DATA TO PROCESS section start

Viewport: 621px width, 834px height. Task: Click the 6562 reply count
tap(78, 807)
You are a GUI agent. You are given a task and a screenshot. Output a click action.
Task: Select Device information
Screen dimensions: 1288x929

DATA TO PROCESS section end

Set down the line that contains "You are a GUI" exactly. Do the same for each later line of the data, through the end, and add nothing.

You are a GUI agent. You are given a task and a screenshot. Output a click action.
Task: Select Device information
Screen dimensions: 1288x929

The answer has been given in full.